Les parents se posent bien des questions: « Qui est la meilleure personne pour parler à mon enfant? À quel moment mon enfant doit-il être mis au courant de ce qui lui arrive? Qu'a-t-il besoin de savoir, au juste? » Vous vous demandez aussi s'il est vraiment nécessaire de parler du cancer avec votre enfant. Dans le passé, on cachait souvent la vérité aux jeunes patients. Pourtant, des études démontrent que la plupart des enfants souffrant d'une maladie grave perçoivent la vérité, et cela en dépit des efforts des parents et des professionnels de la santé qui tentent de les protéger en ne leur expliquant pas franchement la situation.

Il est fort probable que votre enfant se doute déjà que quelque chose ne tourne pas rond. Il ne se sent pas bien, les visites chez le médecin sont plus fréquentes et il a connu soit la peur, soit la douleur physique, lors des tests qu'il a subis. De plus, un enfant sait très bien reconnaître la peur et l'angoisse vécues par son entourage immédiat. Si personne ne lui explique ce qu'est le cancer, un enfant laisse libre cours à son imagination et trouvera une explication pour ses symptômes dans les pires craintes qui habitent son esprit. Il croira peut-être que sa maladie est un châtiment pour une quelconque mauvaise action qu'il a commise - ce qui causera une angoisse et un sentiment de culpabilité on ne peut plus inopportuns.
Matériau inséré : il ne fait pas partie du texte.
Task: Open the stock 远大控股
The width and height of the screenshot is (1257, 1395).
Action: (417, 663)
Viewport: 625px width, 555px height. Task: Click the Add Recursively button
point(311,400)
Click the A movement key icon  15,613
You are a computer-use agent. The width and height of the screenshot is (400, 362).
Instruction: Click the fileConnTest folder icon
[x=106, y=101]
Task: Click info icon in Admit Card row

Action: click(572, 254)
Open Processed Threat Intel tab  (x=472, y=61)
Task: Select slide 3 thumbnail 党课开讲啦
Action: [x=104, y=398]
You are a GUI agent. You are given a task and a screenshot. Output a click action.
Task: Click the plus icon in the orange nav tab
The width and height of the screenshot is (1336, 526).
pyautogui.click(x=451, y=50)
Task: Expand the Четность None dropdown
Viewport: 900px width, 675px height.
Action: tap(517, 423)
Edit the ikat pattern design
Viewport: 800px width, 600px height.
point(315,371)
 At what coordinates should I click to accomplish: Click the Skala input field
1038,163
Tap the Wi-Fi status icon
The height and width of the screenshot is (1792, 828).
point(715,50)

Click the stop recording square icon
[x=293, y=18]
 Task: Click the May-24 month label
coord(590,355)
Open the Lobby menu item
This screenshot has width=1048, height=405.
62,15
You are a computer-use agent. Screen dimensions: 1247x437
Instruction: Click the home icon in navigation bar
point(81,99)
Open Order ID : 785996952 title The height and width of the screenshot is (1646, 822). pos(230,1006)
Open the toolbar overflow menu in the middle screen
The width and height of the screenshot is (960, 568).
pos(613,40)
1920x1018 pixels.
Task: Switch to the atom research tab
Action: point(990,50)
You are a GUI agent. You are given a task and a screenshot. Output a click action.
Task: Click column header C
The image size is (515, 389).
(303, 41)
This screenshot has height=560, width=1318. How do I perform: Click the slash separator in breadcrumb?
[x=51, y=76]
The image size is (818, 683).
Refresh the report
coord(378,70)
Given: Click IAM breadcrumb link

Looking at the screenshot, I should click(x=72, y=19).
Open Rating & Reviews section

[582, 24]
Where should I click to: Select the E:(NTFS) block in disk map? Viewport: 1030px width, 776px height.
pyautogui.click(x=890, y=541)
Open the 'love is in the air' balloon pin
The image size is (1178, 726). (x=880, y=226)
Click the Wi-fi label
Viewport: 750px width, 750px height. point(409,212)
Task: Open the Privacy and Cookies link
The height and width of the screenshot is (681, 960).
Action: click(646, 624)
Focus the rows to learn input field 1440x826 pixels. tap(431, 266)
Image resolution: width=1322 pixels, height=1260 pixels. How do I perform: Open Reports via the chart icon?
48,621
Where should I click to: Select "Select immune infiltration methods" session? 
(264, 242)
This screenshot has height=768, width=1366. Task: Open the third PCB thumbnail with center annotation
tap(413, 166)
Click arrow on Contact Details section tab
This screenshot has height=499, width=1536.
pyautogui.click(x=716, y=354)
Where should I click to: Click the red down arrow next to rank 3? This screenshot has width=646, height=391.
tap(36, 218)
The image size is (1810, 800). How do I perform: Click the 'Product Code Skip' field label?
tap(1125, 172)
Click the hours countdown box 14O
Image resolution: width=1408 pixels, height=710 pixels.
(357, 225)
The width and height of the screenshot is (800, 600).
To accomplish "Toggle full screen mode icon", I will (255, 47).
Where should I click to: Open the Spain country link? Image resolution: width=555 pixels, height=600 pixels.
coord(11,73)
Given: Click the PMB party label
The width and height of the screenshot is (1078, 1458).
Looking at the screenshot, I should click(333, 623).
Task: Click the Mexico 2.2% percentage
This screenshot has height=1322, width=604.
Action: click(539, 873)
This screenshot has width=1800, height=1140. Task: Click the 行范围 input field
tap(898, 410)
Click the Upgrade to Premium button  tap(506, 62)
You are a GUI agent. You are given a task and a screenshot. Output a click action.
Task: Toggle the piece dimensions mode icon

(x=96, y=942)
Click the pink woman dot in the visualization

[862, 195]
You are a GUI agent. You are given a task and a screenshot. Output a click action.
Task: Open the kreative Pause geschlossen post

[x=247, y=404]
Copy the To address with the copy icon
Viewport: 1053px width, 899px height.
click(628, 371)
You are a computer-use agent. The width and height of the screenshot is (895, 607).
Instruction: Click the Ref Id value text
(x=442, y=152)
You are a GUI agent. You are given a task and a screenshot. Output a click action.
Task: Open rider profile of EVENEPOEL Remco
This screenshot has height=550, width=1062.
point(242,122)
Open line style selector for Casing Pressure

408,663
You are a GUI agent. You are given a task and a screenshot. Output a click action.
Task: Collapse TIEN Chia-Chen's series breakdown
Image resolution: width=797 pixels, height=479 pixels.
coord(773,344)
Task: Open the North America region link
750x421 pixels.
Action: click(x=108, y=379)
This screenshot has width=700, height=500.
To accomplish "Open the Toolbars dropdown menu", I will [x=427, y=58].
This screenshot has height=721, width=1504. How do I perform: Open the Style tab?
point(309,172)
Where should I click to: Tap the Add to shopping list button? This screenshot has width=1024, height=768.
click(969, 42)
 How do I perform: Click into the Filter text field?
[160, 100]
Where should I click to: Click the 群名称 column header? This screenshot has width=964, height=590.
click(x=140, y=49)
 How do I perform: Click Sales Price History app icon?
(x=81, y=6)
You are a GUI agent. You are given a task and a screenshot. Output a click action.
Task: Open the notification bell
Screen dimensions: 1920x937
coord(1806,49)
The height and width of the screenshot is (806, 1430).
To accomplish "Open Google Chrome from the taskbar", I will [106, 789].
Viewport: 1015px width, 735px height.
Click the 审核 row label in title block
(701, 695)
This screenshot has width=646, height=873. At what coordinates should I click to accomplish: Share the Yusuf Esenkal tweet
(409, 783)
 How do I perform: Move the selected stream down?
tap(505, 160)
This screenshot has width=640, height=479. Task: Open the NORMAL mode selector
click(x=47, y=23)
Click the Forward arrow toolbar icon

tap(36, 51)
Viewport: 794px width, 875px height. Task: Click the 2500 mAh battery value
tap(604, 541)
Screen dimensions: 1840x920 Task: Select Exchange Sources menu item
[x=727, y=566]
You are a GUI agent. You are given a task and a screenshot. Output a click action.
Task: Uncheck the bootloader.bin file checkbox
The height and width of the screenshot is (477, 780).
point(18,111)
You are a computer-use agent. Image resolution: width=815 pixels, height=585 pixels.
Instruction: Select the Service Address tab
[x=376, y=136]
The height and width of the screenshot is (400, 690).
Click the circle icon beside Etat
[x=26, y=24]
Les professionnels de la santé reconnaissent de façon générale qu'il vaut mieux parler ouvertement à un enfant malade si l'on veut réduire l'angoisse et prévenir le développement d'un sentiment de culpabilité. De plus, un enfant qui sait la vérité sur son état de santé est plus susceptible de faire preuve de coopération lors du traitement.

Qui est la meilleure personne pour parler à mon enfant?
La réponse à cette question est très personnelle - elle dépend de la relation que vous avez avec votre enfant, ainsi que de vos propres sentiments et attitudes. Que vous parliez vous-même à votre enfant ou que vous demandiez à son médecin de le faire, il faudra de toute façon que vous (ou une autre personne de qui l'enfant se sent proche) soyez là pour dispenser l'appui, l'encouragement et l'amour dont le jeune malade aura tellement besoin.

Si vous décidez de parler vous-même à votre enfant, discutez-en avec d'autres personnes afin de trouver la meilleure approche. Des professionnels de la santé (le médecin de votre enfant, une infirmière ou une travailleuse sociale, par exemple) peuvent vous faire des suggestions utiles. Entrez en contact avec d'autres parents qui ont un enfant atteint de cancer, ou avec des groupes d'appui pour les parents vivant une situation comme la vôtre.

Réfléchissez bien à ce que vous voulez dire, discutez-en avec d'autres personnes qui connaissent bien le problème auquel vous êtes confronté. Vous pouvez également faire une sorte de «répétition générale» avec un de vos proches. Ces méthodes vous permettront de vous sentir un peu plus à l'aise.